PROBLEM TO SOLVE: Copy all the lines of the data that include the word "resolution".

INPUT RECORDS:
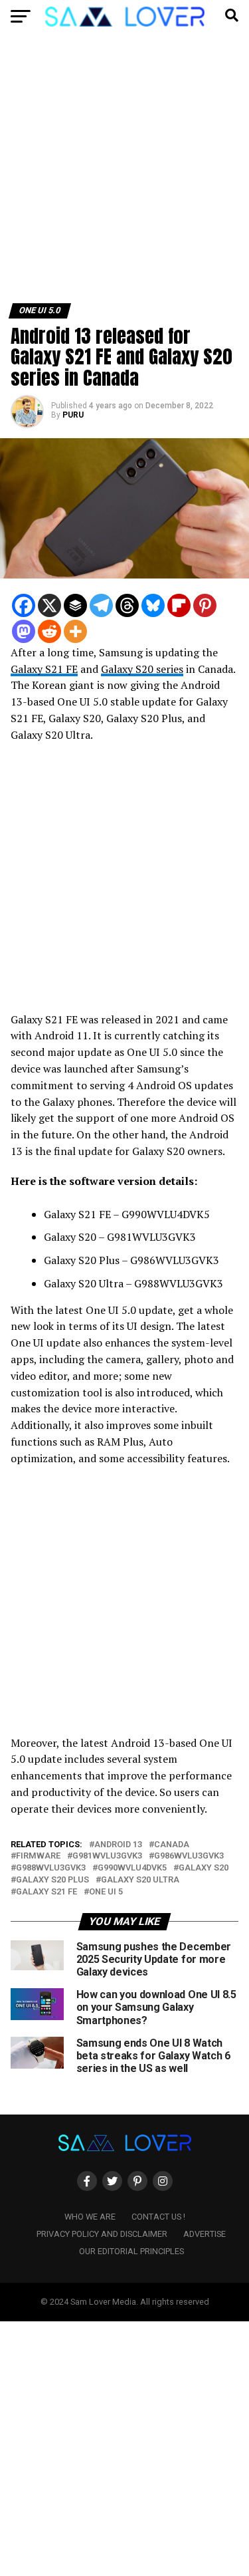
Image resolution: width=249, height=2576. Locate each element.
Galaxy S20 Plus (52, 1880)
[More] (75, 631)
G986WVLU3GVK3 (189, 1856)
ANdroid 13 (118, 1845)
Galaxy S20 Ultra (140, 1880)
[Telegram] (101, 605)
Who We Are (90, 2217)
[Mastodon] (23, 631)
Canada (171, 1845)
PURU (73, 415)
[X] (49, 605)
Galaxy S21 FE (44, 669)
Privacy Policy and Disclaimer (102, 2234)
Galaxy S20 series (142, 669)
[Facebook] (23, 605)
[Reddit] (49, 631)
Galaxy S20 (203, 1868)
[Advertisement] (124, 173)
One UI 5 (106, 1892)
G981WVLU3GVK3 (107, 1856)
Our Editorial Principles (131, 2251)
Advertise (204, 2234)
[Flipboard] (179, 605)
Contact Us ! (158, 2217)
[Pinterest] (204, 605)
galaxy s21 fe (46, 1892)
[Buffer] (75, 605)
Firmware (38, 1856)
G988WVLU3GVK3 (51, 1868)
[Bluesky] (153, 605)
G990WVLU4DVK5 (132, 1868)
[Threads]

--

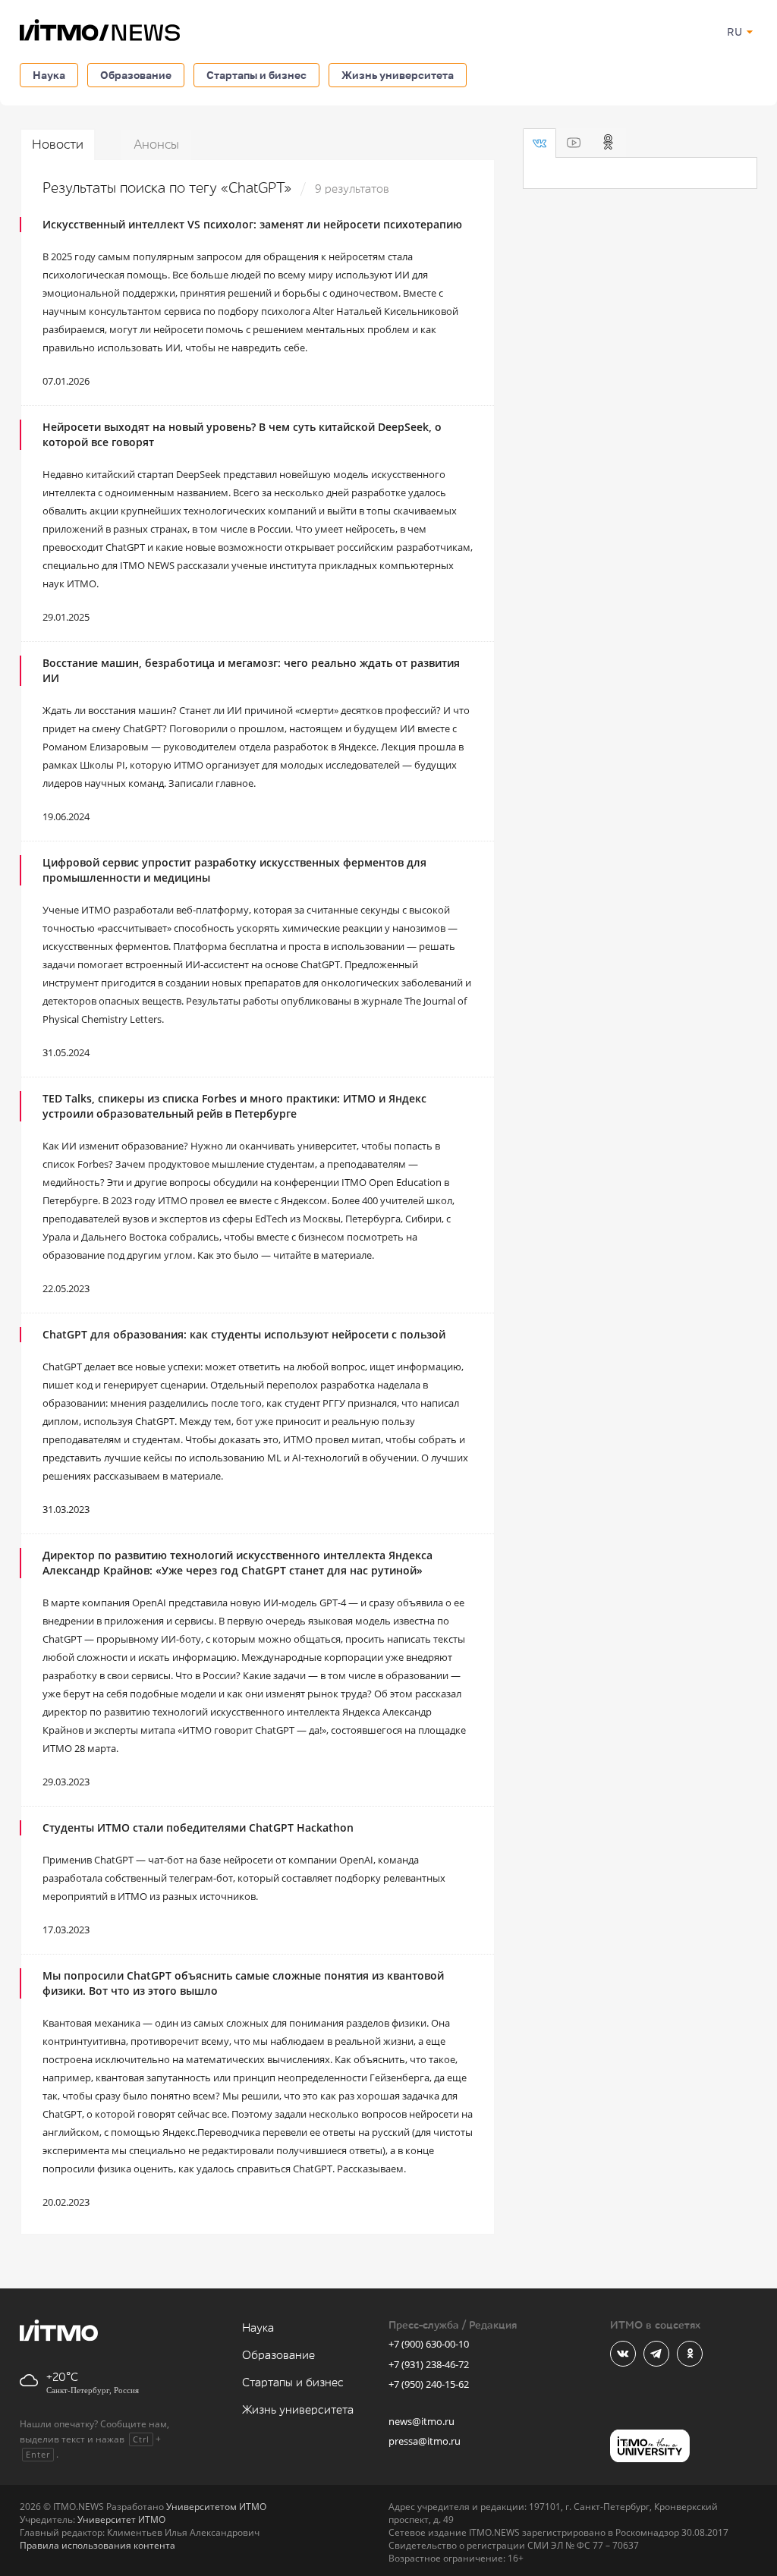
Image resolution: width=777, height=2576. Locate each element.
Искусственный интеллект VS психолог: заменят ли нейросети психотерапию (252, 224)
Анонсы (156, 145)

WRITTEN SOLUTION:
Image resolution: width=249, height=2576. Locate each element.
Image resolution: width=777, height=2576. Locate each element.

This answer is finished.